The total Lunar Eclipse of July will happen on the same day when Mars will reach its opposition. It’s when it is going to shine at its best in the night sky. This month, the planet Mars is going to be at its closest to Earth since 2003. Mars it is going to reach that closest point on the 31st of July.
What is the Blood Moon of the 27th of July?
Lunar eclipses happen when the Moon passes into the shadow of the Earth. Unlike with solar eclipses, you will need some specialized equipment to observe this phenomenon. It is safe to view directly with the naked eye, telescopes or binoculars.
The position of the Moon, when it goes through the shadow of the Earth, is actually what controls the duration time of the Lunar Eclipse. The darkest part of the shadow of the Earth is called the umbra. You can imagine the umbra as a cone extending from Earth in the opposite direction to the Sun.
The Moon can either gaze through the cone, or it can go through the middle. That actually gets a longer-duration eclipse. This time, the red Moon will pass close to the center of that cone, and it is, therefore, a little bit longer than the eclipse which we had in January.
Also, EarthSky.org pointed out that the Moon is also going to be at a farther point from the Earth along its orbit. That means that the Moon is going to appear slightly smaller in the sky and it is going to take a little bit longer to go through the shadow of the planet Earth.
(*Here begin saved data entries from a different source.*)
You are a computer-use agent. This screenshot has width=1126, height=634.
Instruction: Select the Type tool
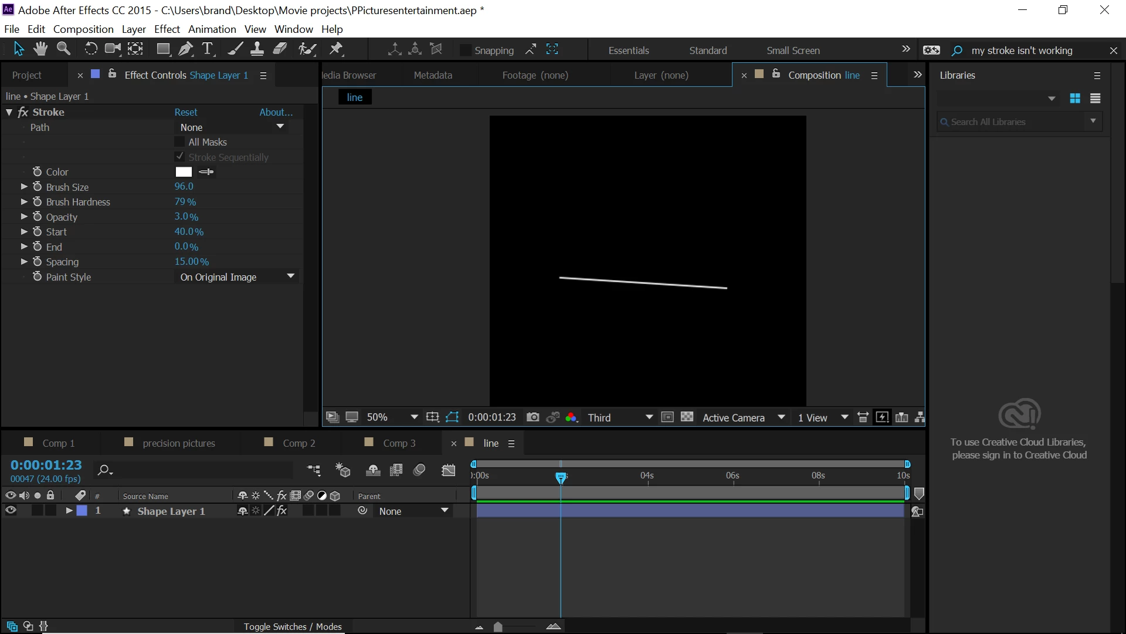tap(207, 49)

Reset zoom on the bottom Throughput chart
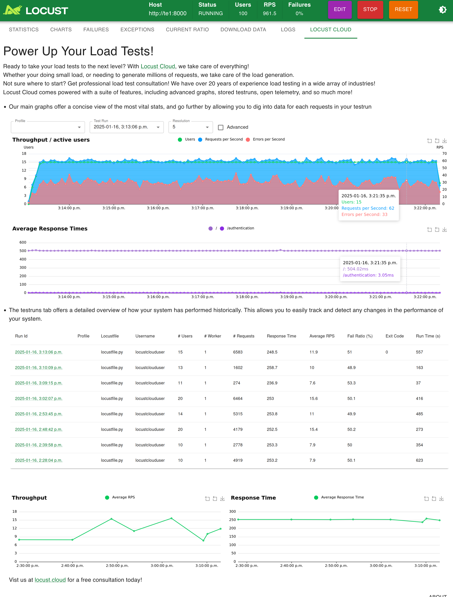click(215, 498)
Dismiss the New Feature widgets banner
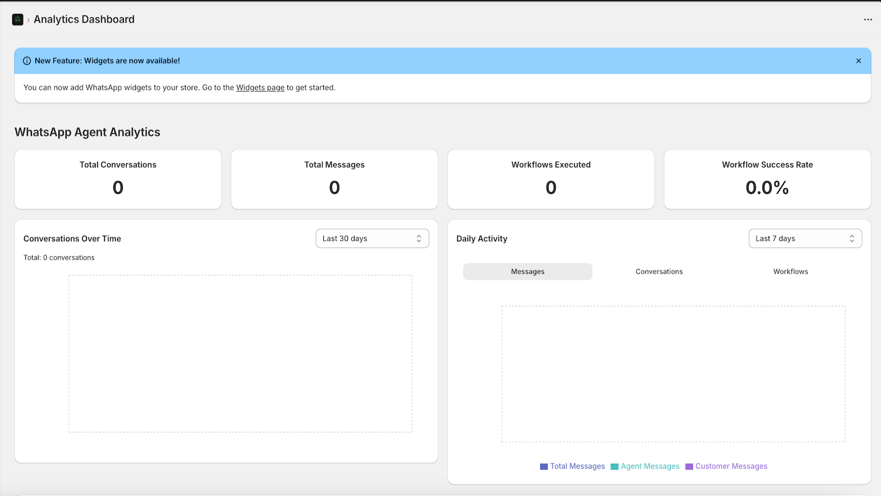The image size is (881, 496). click(x=857, y=61)
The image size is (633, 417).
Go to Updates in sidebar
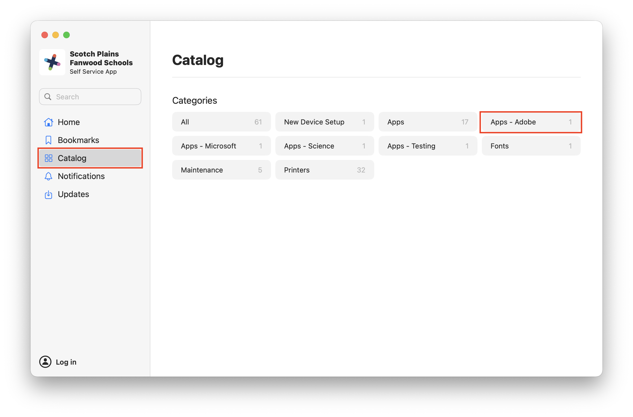coord(73,194)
Noah Petro is also the project scientist for the Lunar Reconnaissance Orbiter (LRO) of NASA, which was orbiting the Moon for a whole nine years.
It is best known for orbiting detailed information on water ice, as well as taking high-resolution pictures of spacecraft on the lunar surface.
As LRO is an older probe, most of the components that it has are going to be turned off during the time of the eclipse, except for battery warmers and the like, in order to preserve the solar-powered battery of the spacecraft and keep it safe at the time of the most significant part of the eclipse, explained Petro.
When is the next Lunar Eclipse going to happen?
The next total Lunar Eclipse will be visible from North America, and it is going to happen on the 21st of January, 2019.
The totality on that day is going to last 1 hour and 2 minutes, and the eclipse is mainly going to favor viewers on the West Coast. In that same year, there will also be a partial eclipse, which will happen on the 16th of July – the 50th anniversary of the launch of the first Moon landing mission, Apollo 11. LRO will probably still be operating then, having passed its 10th anniversary of arriving at the Moon on the 23rd of July, 2019.